For vehicles up to 10 lakh, the minimum fare is set at Rs 100 for up to 4 km, with Rs 24 per additional km. Vehicles costing between 10 lakh and 15 lakh will have a minimum fare of Rs 115 for the first 4 km and Rs 28 for each additional km. Vehicles above 15 lakh will start with a minimum fare of Rs 130 for the first 4 km, with Rs 32 for every additional km. Surge pricing by cab aggregators is prohibited under the new order.

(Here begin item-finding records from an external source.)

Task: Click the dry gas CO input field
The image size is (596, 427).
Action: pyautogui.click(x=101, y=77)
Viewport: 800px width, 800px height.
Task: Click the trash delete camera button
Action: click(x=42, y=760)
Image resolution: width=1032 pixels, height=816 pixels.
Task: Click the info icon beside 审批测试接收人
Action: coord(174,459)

L Hemanth Kumar, additional commissioner for transport and secretary of State Transport Authority, said that the government aims to establish uniform fares for all taxis and cabs, removing separate fares for app-based and city taxis. Waiting charges for passengers are free for the first five minutes and Rs 1 for every minute thereafter. A 5 % GST will be collected by app-based aggregators, and toll charges can be collected from passengers. Nighttime fares between 12 am and 6 am will be 10 percent higher.
The earlier fare structure for app-based cabs, including Ola and Uber, was revised in 2021, with fares categorized based on the price of vehicles into four classes:
- Small Cabs (Up to Rs 5 lakh): Rs 75 for the first 4 km.
- Vehicles Costing Between 5-10 Lakh: Rs 100 minimum for 4 km.
- Vehicles Costing Rs 10 Lakh-16 Lakh: Rs 120 minimum for 4 km.
- Luxury Cabs (Above Rs 16 Lakh): Rs 150 for the first 4 km.
For non-app-based city taxis in Bengaluru:
- Non-AC Taxis: Rs 75 for the first 4 km and Rs 18 for every subsequent km.
- AC Taxis: Rs 100 for the first 4 km and Rs 24 for every additional km.
Licenses for both ANI Technologies (operator of Ola) and Uber under the Karnataka On-demand Transportation Technology Aggregators Rule 2016 expired in 2021.
The move towards a unified fare structure is supposed to bring transparency and standardization to taxi services while ensuring fixed income for drivers and preventing surge pricing discrepancies. Cab aggregators must comply with the new fare regulations, and the government’s decision aims to create a level playing field for all players in the taxi service sector.